This affiant James Feore being duly sworn says:

I came to the San Fernando oil district in the later half of 1876 about September and have been engaged in the oil business in Los Angeles and Ventura Counties ever since. Have handled and assisted in handling in Los Angeles Country large quantities of the Pico oils and have practical knowledge obtained from actual tests of their loss and deterioration from evaporation and I duly concur with J.B. Morrison in his statements regarding the same in his affidavit given in this case.

Upon one occasion I gauged crude oil tank #1 at the Andrews Station Refinery late in the afternoon and again the following morning about ten o’clock, and from that out of 200 barrels which was first contained in said tank there had been an evaporation of 24 gallons. This tank was carefully covered and is enclosed in a tank house, and the evaporation would be necessarily less than in ordinary tankage, and I feel justified in saying that the evaporation will amount, in Pico oil, to fully ten per cent a month at first. After being tanked a few months, this oil loses most of its volatile quantities and cannot be profitably worked for illuminating oils.
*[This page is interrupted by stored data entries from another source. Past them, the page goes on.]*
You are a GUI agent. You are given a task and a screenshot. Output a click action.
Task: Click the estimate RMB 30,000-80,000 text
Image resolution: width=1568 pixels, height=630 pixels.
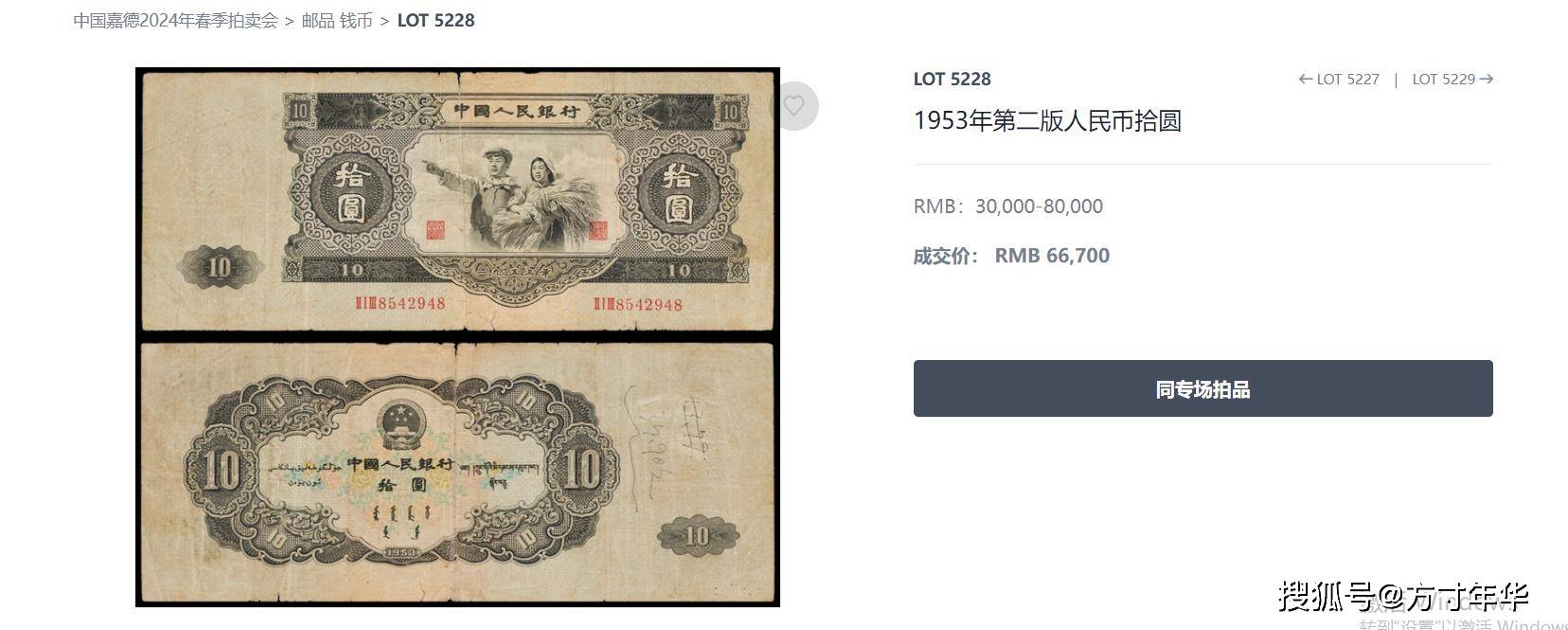(x=1008, y=206)
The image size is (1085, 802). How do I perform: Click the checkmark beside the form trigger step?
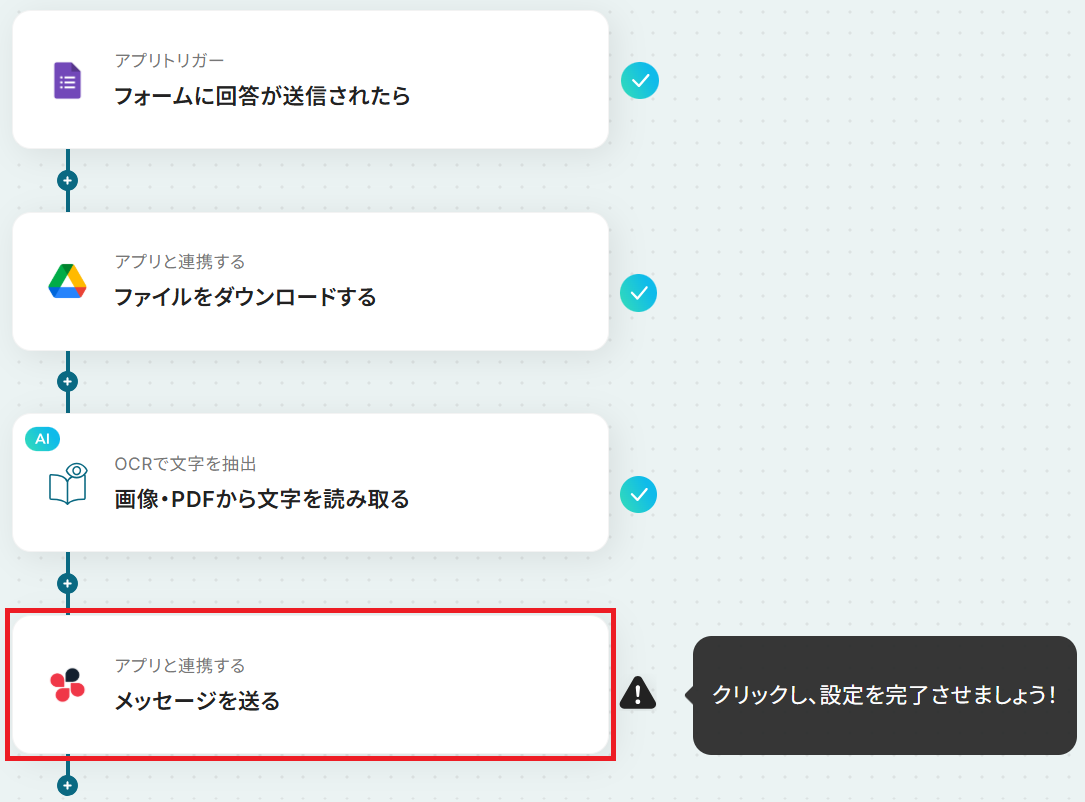click(639, 80)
I know R.C. McPherson. He is, and has been for some time, the superintendant of the San Francisco Petroleum Company and is the R.C. McPherson whose affidavit is filed on behalf of plaintiff in this case. In the latter half of 1876 and early in 1877, I have had many conversations with R.C. McPherson (we being very intimate at that time), in relation to C.A. Mentry and his mode of operating and drilling the Pico wells and he has frequently told me that Mentry was an a 1 man, and a better man could not be found to drill or have charge of the wells, and that he has drilled and managed the wells splendidly.

About this time said McPherson requested me to write up to Mr. Scofield to have the California Star Oil Works Co. to permit Mentry to go over to the well he, McPherson was drilling, to get out some tools that had for a long time been fastened in his well and which he said he and his men had after many efforts, been unable to extricate. I wrote in compliance with his request and received an answer, I think from Mr. Scofield, stating the Mentry could go for a short time, and Mentry did go over and directed operations there for a short time, until Mr. Bryant, the President of the California Star Oil Works Company, found that Mentry had gone to assist McPherson and countermanded the permission, stating that the company needed him all the time. McPherson pretended to believe that I had to some extent been responsible for Mentrys having to stop assisting him, and we have not recognized each other since. Shortly after this, Mentry told me that McPherson had offered to him a bonus of $500 and a dollar a day more than our company was paying him if he would leave us and take charge of his well, and I understand this offer was made after Mr. Bryant had revoked the permission as aforesaid.

The Pico wells and the McPherson well are less than one mile apart and during the time Mentry assisted McPherson, he lived at the Pico wells, directing operations there also, and received his salary regularly from our company and , as I understand, received nothing from McPherson. Since the time McPherson and I stopped speaking to each other as above stated, there has been much bad feeling and some litigation between him and the California Star Oil Works Company. I have been a position to know pretty well its origin and believe that McPherson’s enmity to out company sperms in the just first instance from his failure to have Mentry’s assistance continued.

I have had many conversations with Sanford Lyon regarding oil matters and I have always heard him speak of Mentry and the way in which he had drilled and managed the wells in the most complimentary manner. I have been until recently the medium through which the accounts of Sanford Lyon with F.B. Taylor & Co. for oil from his well delivered them has been settled and he has frequently complained to me that injustice was done him by oil gauging his oil twice a month, saying that the evaporation in the meantime was very great and that he lost heavily by the deterioration and shrinkage of quantity and asked me to arrange to have the gauges taken oftener if possible.

I was present on the day before yesterday and heard the conversation between Mentry and Sanford Lyon regarding the statements in the affidavit of said Lyon filed on behalf of plaintiff in this case and the statements of said Mentry relating thereto as given in his affidavit verified on the 12th day of July, 1878, is true and correct.

Although from my position I would have been likely to hear of any adverse criticisms upon, or complaints of Mentry’s management of the Pico wells, I have never heard any intimation that he was not properly managing them and saving the oil, or that he was wasting oil, or doing anything which would in any manner prove detrimental to the wells until after the litigation between R.S. Baker and the Company commenced. During last summer, R.S. Baker and E.F. Beale visited the Pico wells and, after making an examination of the same, they came down to the refinery at Andrews Station and we lunched together there. They expressed themselves as highly pleased with the management and working of the wells and spoke in complimentary term of Mentry and his operating of the same.